A study published at the pro-choice Guttmacher Institute’s Perspectives on Sexual and Reproductive Health found that women seeking both first-trimester and late-term abortions provided the same reasons for delaying their abortions.
Dr. Elizabeth Johnson, writing at the pro-life Charlotte Lozier Institute (CLI), observed that, in the study, women seeking both first-trimester and late-term abortions reported “not knowing about the pregnancy,” “trouble deciding about the abortion,” and “disagreeing about the abortion with the man involved,” with similar frequency.
“Among women in the late-term abortion group, the most commonly cited reason for delaying the procedure was ‘raising money for the procedure and related costs,’” Johnson said.
Those women in the late-term abortion group also gave reasons for delaying the procedure such as, “difficulty securing insurance coverage,” “difficulty getting to the abortion facility,” and “not knowing where to go for an abortion,” more often compared to women in the first-trimester group.
Johnson concluded:
For many years, abortion-rights advocates have asserted that abortions after 20 weeks are performed because of maternal health complications or lethal fetal anomalies discovered late in pregnancy.
However, wider data from both the medical literature and late-term abortion providers indicates that most late-term procedures are not performed for these reasons.
Previous survey studies of late-term abortion patients have confirmed that most late-term abortions are performed because of a delay in pregnancy diagnosis and for reasons similar to those given by first-trimester abortion patients: financial stressors, relationship problems, education concerns or parenting challenges.

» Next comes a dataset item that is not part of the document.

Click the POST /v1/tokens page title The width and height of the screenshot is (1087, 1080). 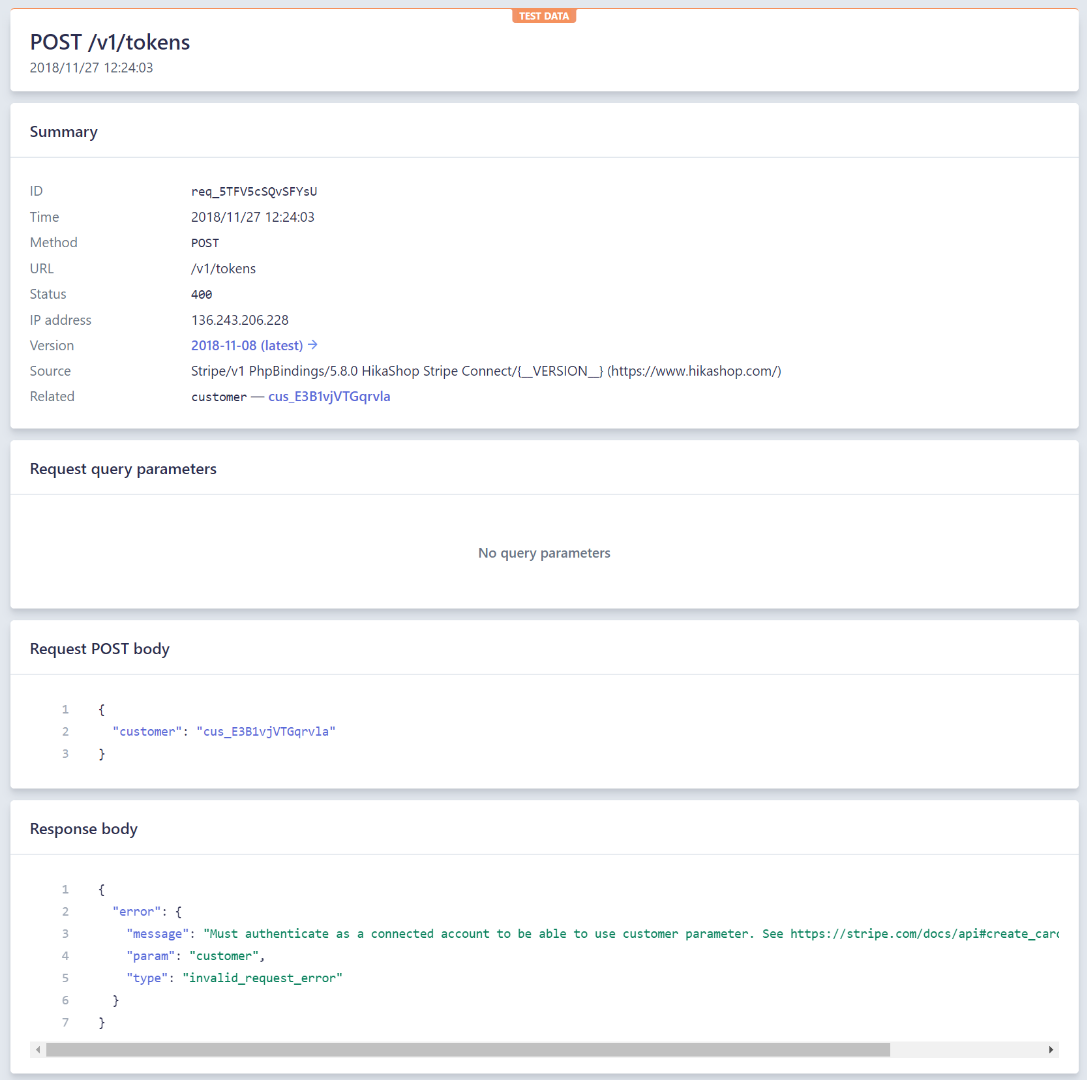click(110, 42)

“So many states are putting very stringent regulations on women that block them from exercising that choice,” Clinton criticized during the debate. “To the extent that they are defunding Planned Parenthood which, of course, provides all kinds of cancer screenings and other benefits for women in our country.”
Fifteen states have moved to restrict abortion in various ways since the release of the videos last year that alleged Planned Parenthood sells the body parts of babies it aborts in its clinics.
Additionally, in 2015, Planned Parenthood CEO Cecile Richards testified before the House Oversight Committee that her organization does not provide mammograms, though she and others – including President Obama – have said that it does.
While campaigning, Clinton has compared pro-life Americans to terrorists.
“Extreme views about women, we expect that from some of the terrorist groups, we expect that from people who don’t want to live in the modern world, but it’s a little hard to take coming from Republicans who want to be the president of the United States,” she said. “Yet, they espouse out of date and out of touch policies. They are dead wrong for 21st century America. We are going forward, we are not going back.”
“I will defend Planned Parenthood,” Clinton said in Las Vegas. “I will defend Roe v. Wade, and I will defend women’s rights to make their own healthcare decisions. We’ve come too far to have that turned back now.”